Lord Conrad Black can't seem to stop running headfirst into the law.
The latest to stand in his way? Canada Revenue Agency, which The Globe and Mail reports has put a hold on the sale of his Toronto mansion over claims of unpaid taxes.
The CRA put two liens on the property: One for more than $12.3 million in unpaid taxes, and another reportedly on behalf of the U.S. Internal Revenue Service, for more than $2.7 million in unpaid taxes, according to documents obtained by the Globe.
Conrad Black, former chief executive officer of Hollinger Inc., speaks during an interview in Toronto, Ontario, Canada, on Wednesday, July 31, 2013. (Brent Lewin/Bloomberg via Getty Images)
Black put his 23,000-square-foot, nine-bedroom palace in the Bridle Path on the auction block in February.
Then things got strange.

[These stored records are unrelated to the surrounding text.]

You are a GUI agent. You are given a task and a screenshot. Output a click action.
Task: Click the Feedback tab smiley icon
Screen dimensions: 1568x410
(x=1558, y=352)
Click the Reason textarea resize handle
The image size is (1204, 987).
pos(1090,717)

The house was sold to a bidder even before the auction began, and for about $5 million less than the $21.8-million asking price. The buyer remains unidentified.
Conrad Black's mansion in the Bridle Path went on the auction block earlier this year. (Concierge Auctions)
Black told the Globe in an email that the liens on his house are “nonsense, but a legal matter we'll work out judicially.”
Black’s newspaper empire once spanned the world and included the National Post, the Daily Telegraph in the U.K., the Jerusalem Post and the Chicago Sun-Times.
Black was accused of diverting funds from his holding company, Hollinger International. He served a total of 37 months in prison after being convicted in a U.S. court in 2007 of three counts of fraud and one count of obstruction of justice. Two of those charges were overturned on appeal.